Protective role of protein kinase B/Akt against mitochondrial dysfunction and cell death in nephrotoxicant injured renal cells

Mitochondrial dysfunction is the most common mechanism of cell injury induced by ischemia/reperfusion, drugs and toxicants in renal cells. Signaling molecules regulate mitochondrial functions and cell death in a variety of cells. This study demonstrates the protective role of protein kinase B/Akt against mitochondrial dysfunction and cell death in renal proximal tubular cells (RPTC) following a nephrotoxic cysteine conjugate, S-(1,2-dichlorovinyl)-L-cysteine (DCVC), induced injury. In RPTC, Akt was activated during 8 hours but not at 24 hours following DCVC exposure. Phosphorylated (active) Akt was localized in mitochondria of non-injured RPTC. Mitochondrial levels of active Akt decreased in DCVC injured RPTC and this decrease was associated with mitochondrial dysfunction. In RPTC, DCVC decreased basal, uncoupled and state 3 respirations, activities of complexes I, II and III, and F0F1-ATPase, mitochondrial membrane potential (DeltaPsim), ATP production and intracellular ATP levels resulting in both apoptosis and necrosis at 24 hr following the exposure. Expressing constitutively active Akt in DCVC-injured RPTC increased the activity of Akt in mitochondria, reduced the decreases in basal and uncoupled respirations, prevented the decreases in complex I-coupled state 3 respiration, activities of complex I, complex III, DeltaPsim and ATP production, and restored F0F1-ATPase activity resulting in increased intracellular ATP levels and diminished necrosis.

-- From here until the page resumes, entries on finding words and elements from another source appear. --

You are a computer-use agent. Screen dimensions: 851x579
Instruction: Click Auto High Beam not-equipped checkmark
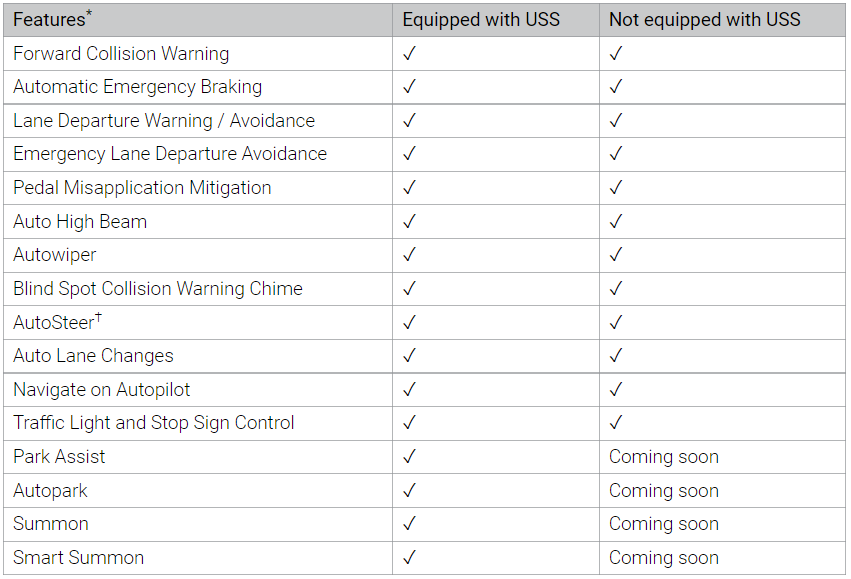point(616,221)
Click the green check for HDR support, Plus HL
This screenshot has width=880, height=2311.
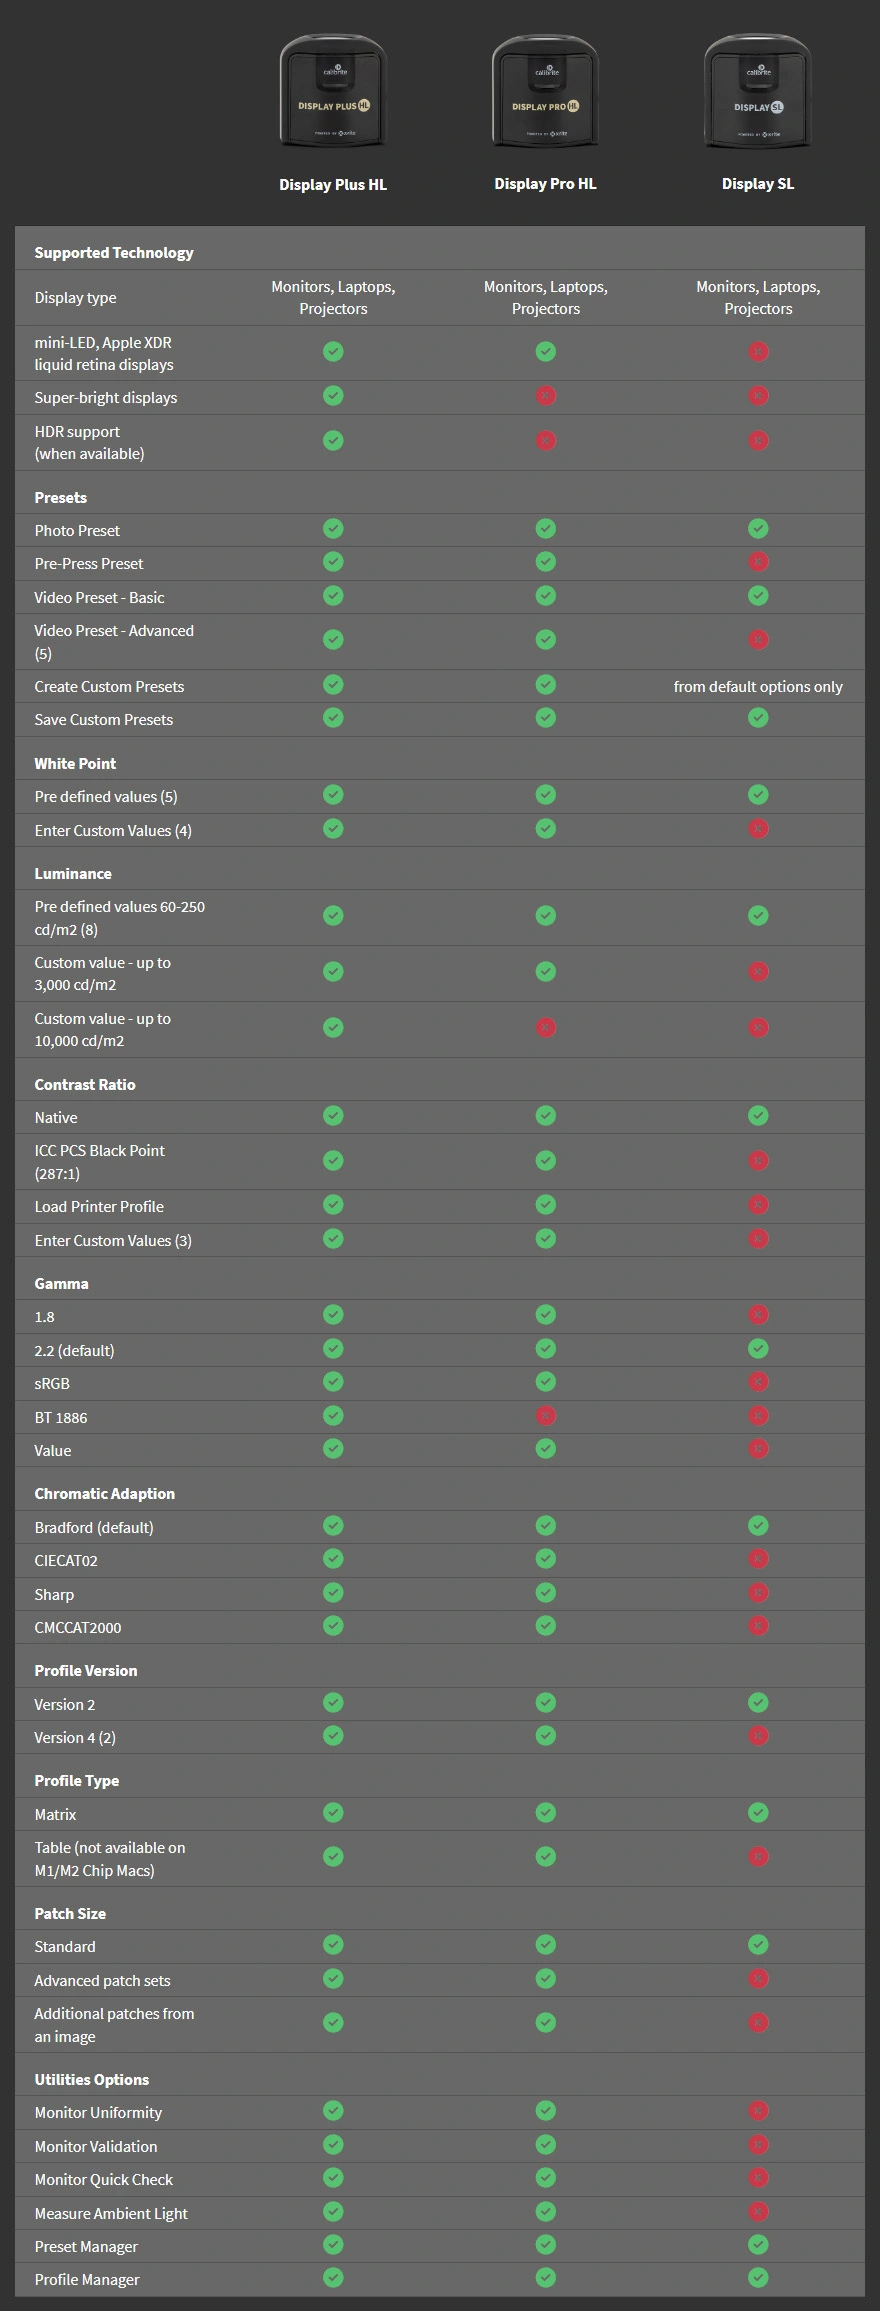coord(333,440)
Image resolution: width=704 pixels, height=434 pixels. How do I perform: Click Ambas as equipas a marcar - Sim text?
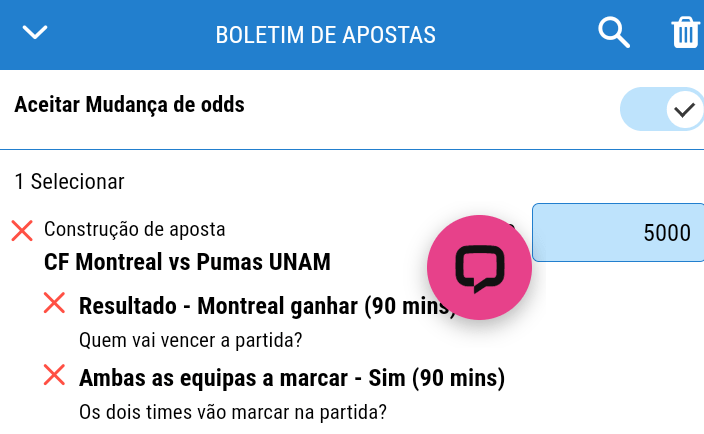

In contrast, inhibiting Akt activation by expressing dominant negative (inactive) Akt or using 20 muM LY294002 in RPTC, exacerbated the DCVC-induced decreases in electron transport rate, complex I-coupled state 3 respiration, ATP production, DeltaPsi m and activities of complex I, complex III, and F0F 1-ATPase, resulting in further decrease in intracellular ATP content and increase in necrosis. Proteomic analysis of mitochondrial proteins phosphorylated by Akt in DCVC-injured RPTC identified beta-actin as the phosphorylated Akt substrate in RPTC mitochondria.; In conclusion, these studies demonstrate that Akt activation in DCVC injured RPTC: (1) improves the electron transport rate through the respiratory chain by preventing the decrease in the activity of respiratory complex I and complex III, (2) prevents decreases in DeltaPsim, (3) restores F0F1-ATPase activity (4) increases ATP production, (5) maintains intracellular ATP levels, (5) decreases necrosis and (6) phosphorylates mitochondrial beta-actin.